2. Frank Bettger, “How I Raised Myself from Failure to Success in Selling”
Written in the late 1940s, Frank Bettger’s book is considered by many successful entrepreneurs to be a classic on par with Dale Carnegie’s “How to Win Friends and Influence People.” In fact, the book was written after Carnegie suggested the idea to Bettger. A book on business can’t really ask for a better pedigree than that, can it? In his book, he opens up about his personal failings and how they helped him develop step-by-step programs to success. If you love learning from other entrepreneur’s mistakes, this book should be part of your collection.
3. Robert Kiyosaki, “The Cashflow Quadrant”
You might recognize Robert Kiyosaki’s name from the super-famous book he wrote, “Rich Dad, Poor Dad.” And you probably already know that Kiyosaki has made a name for himself by offering business education. So yeah, the guy knows what he’s talking about. As a young entrepreneur, it helps to learn about Kiyosaki’s four ways of making more money with less work, and this book is here to break it all down for you.
4. Evan Carmichael, “Your One Word”
Evan Carmichael is a modern-day force of nature already taking the world by storm. All young entrepreneurs should know his name and read this 2016 book. When you feel all over the place, lost, without a center, Carmichael’s book is there to help you find that one word that will keep you inspired and drive your purpose. Described as “inspiring and enlightening,” this is a book young entrepreneurs should have at their fingertips when they need a major motivation and morale boost.
5. Chris Hadfield, “An Astronaut’s Guide to Life on Earth”
What, you’ve never done a spacewalk? Chris Hadfield has, and for most people, that’s inspiration enough to get out into the world and do something amazing. But as a young entrepreneur already motivated to set the world on fire, what can this book do for you? The secret is in learning how to prepare for the worst, something Hadfield needed in order to survive piloting planes, space shuttle missions, and stays on the International Space Station. If this guy can stay calm while holding on to the outside of a spacecraft in motion, then you should probably listen to what he has to say.
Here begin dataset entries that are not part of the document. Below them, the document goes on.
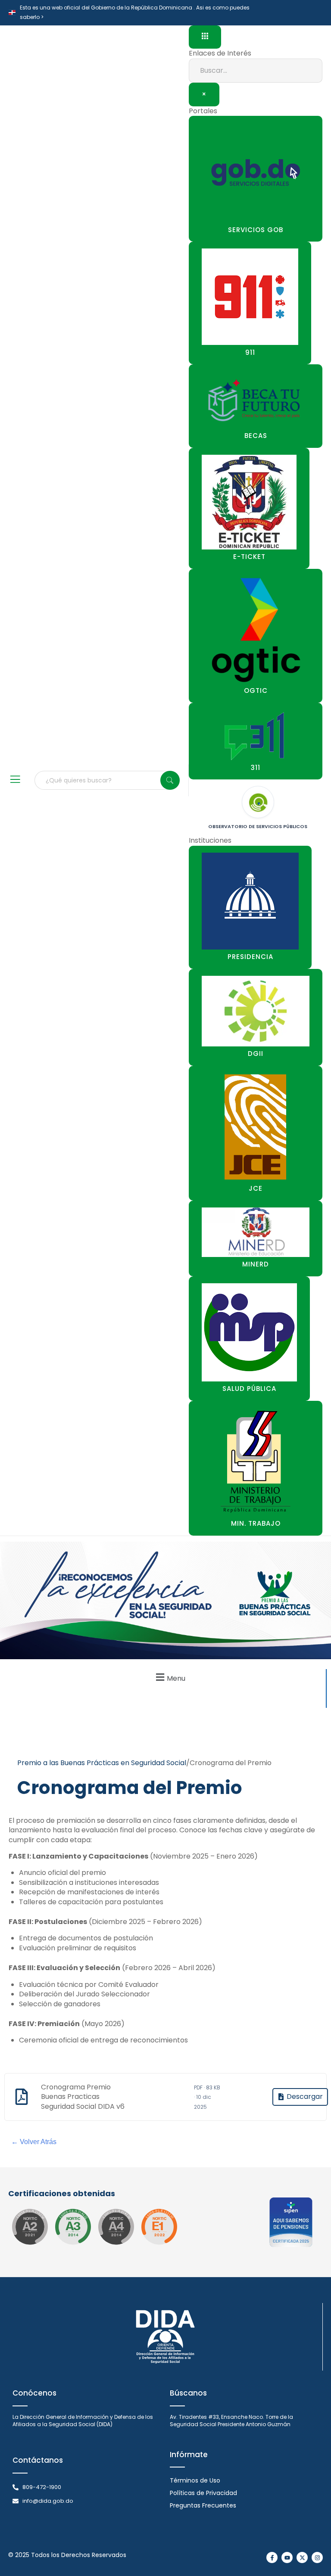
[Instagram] (317, 2557)
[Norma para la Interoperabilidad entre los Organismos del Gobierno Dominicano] (115, 2226)
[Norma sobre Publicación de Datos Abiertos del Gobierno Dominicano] (72, 2226)
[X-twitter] (302, 2557)
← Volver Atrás (33, 2141)
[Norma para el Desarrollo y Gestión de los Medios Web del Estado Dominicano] (29, 2226)
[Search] (170, 780)
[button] (169, 1677)
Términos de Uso (195, 2480)
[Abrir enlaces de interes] (205, 37)
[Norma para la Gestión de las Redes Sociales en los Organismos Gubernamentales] (159, 2226)
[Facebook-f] (272, 2557)
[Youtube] (287, 2557)
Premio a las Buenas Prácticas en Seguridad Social (101, 1763)
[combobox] (107, 780)
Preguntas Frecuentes (203, 2505)
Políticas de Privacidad (203, 2493)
Whatever books you choose, make sure you take from them the advice that can help you succeed. You never know which words of wisdom will stick to your brain and change your life, so keep an open mind. Look through other sections of the library or bookstore besides personal development and business. Who inspires you? What do you love? Find books on those and see if you don’t learn a thing or two.